Short exercise 1 -> List every name of a software project, programming language, platform or file format that the forum post about a Kotlin DSL for rules mentions.
Short exercise 2 -> Condense the paragraph of the forum post about a Kotlin DSL for rules that begins "Since I’ve got interested in LanguageTool" into one shorter sentence that keeps its main facts.
Short exercise 3 -> Reproduce the part of the forum post about a Kotlin DSL for rules starting with "Since I’ve got" and going on through "about it a bit.", renaming "Kotlin" to "Scala" everywhere it appears.

[GSoC] Idea - DSL for rules in Kotlin

Hello, everyone,

Since I’ve got interested in LanguageTool I’ve been thinking a lot about how amazing it would be if there was a good flexible and unique way to write rules. And so, I’ve been in love with this idea for a few weeks now.

First, there are some things needed to take into account while reading this post:

  1. Kotlin compiles into JVM and thus can be added to project absolutely painlessly: all existing Java code will continue working. Furthermore, Kotlin functions can be called from Java and vice versa.
  2. All existing XML rules don’t have to go anywhere, but worth noticing that all of them can be written as Kotlin DSL rules, I’ll show an example below.

All right, I’ll just start with an example and then talk about it a bit.

Raw data ->
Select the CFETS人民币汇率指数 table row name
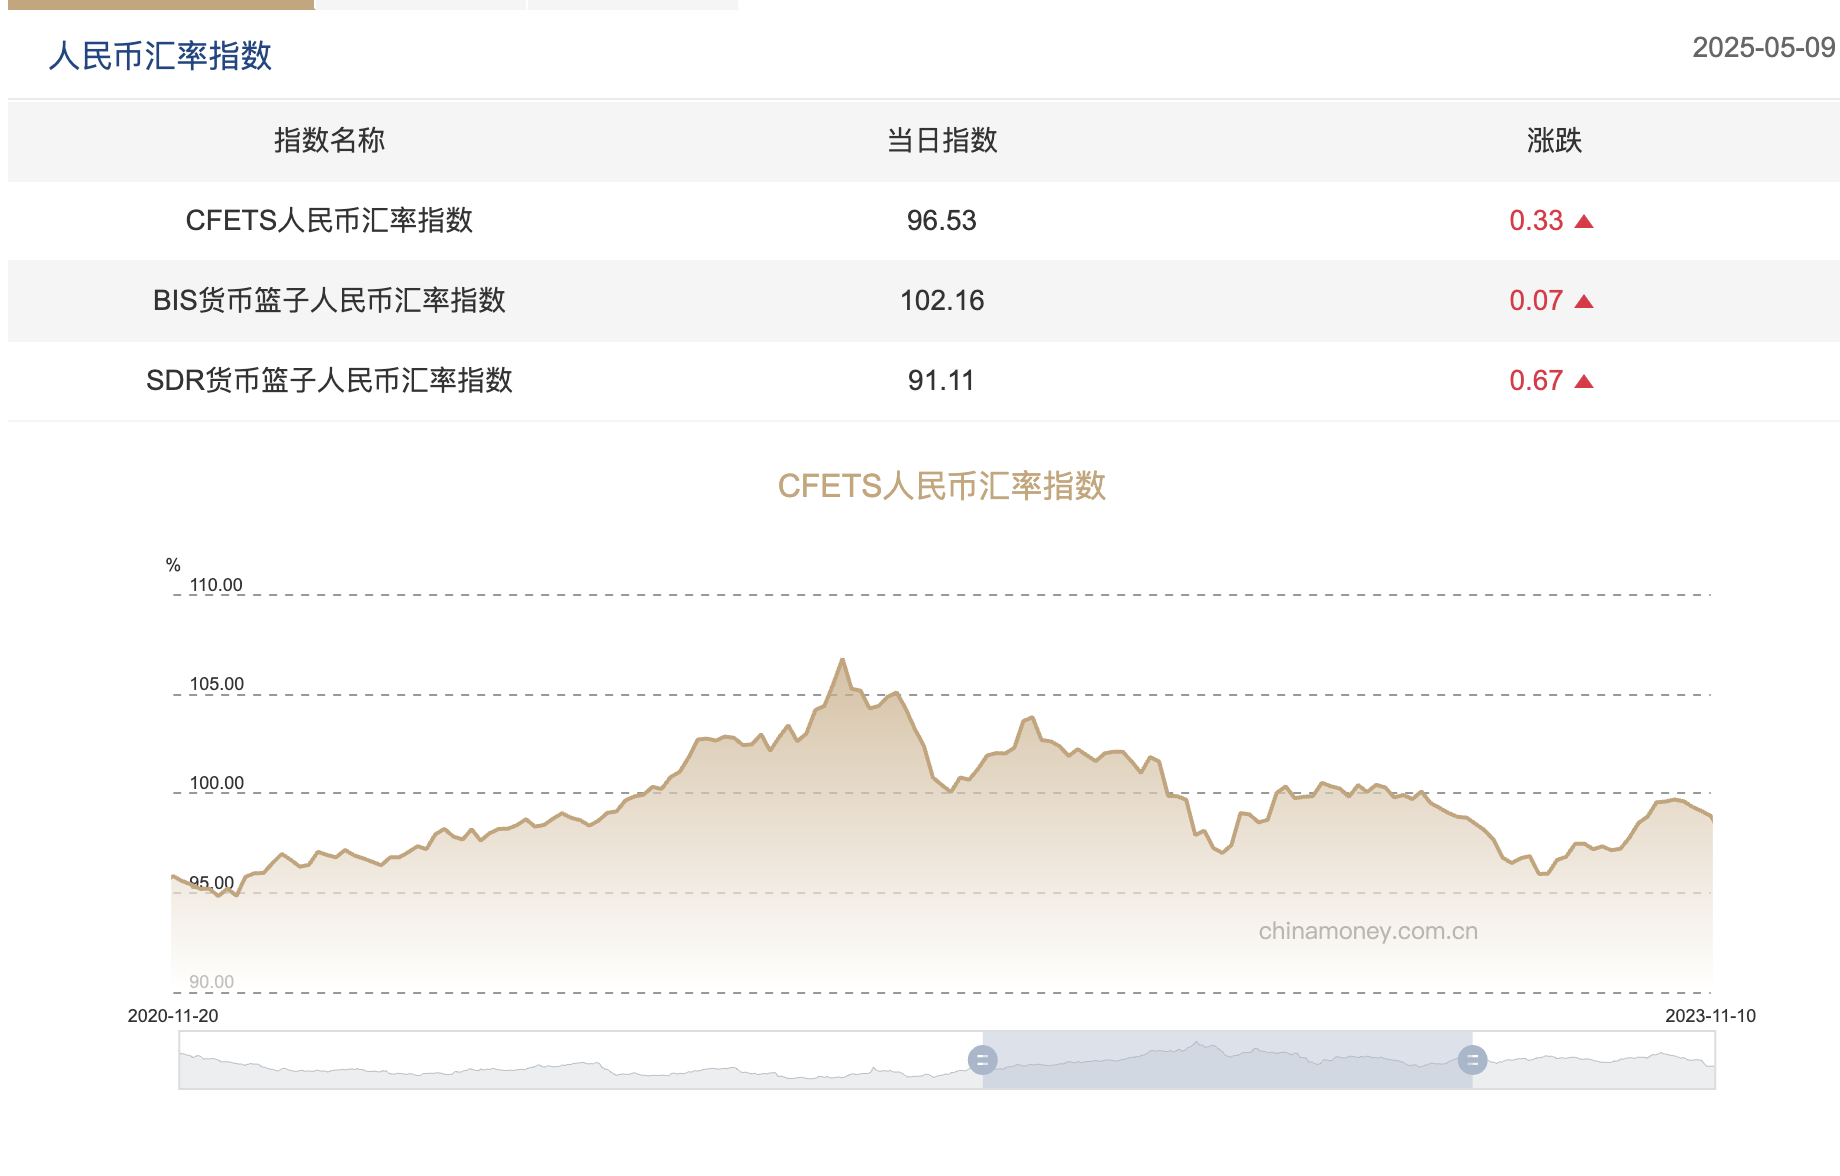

Finished answer 1 -> LanguageTool, Kotlin, JVM, Java, XML

Finished answer 2 -> Since becoming interested in LanguageTool, the writer has spent a few weeks in love with the idea of a good, flexible and unique way to write rules.

Finished answer 3 ->
Since I’ve got interested in LanguageTool I’ve been thinking a lot about how amazing it would be if there was a good flexible and unique way to write rules. And so, I’ve been in love with this idea for a few weeks now.

First, there are some things needed to take into account while reading this post:

  1. Scala compiles into JVM and thus can be added to project absolutely painlessly: all existing Java code will continue working. Furthermore, Scala functions can be called from Java and vice versa.
  2. All existing XML rules don’t have to go anywhere, but worth noticing that all of them can be written as Scala DSL rules, I’ll show an example below.

All right, I’ll just start with an example and then talk about it a bit.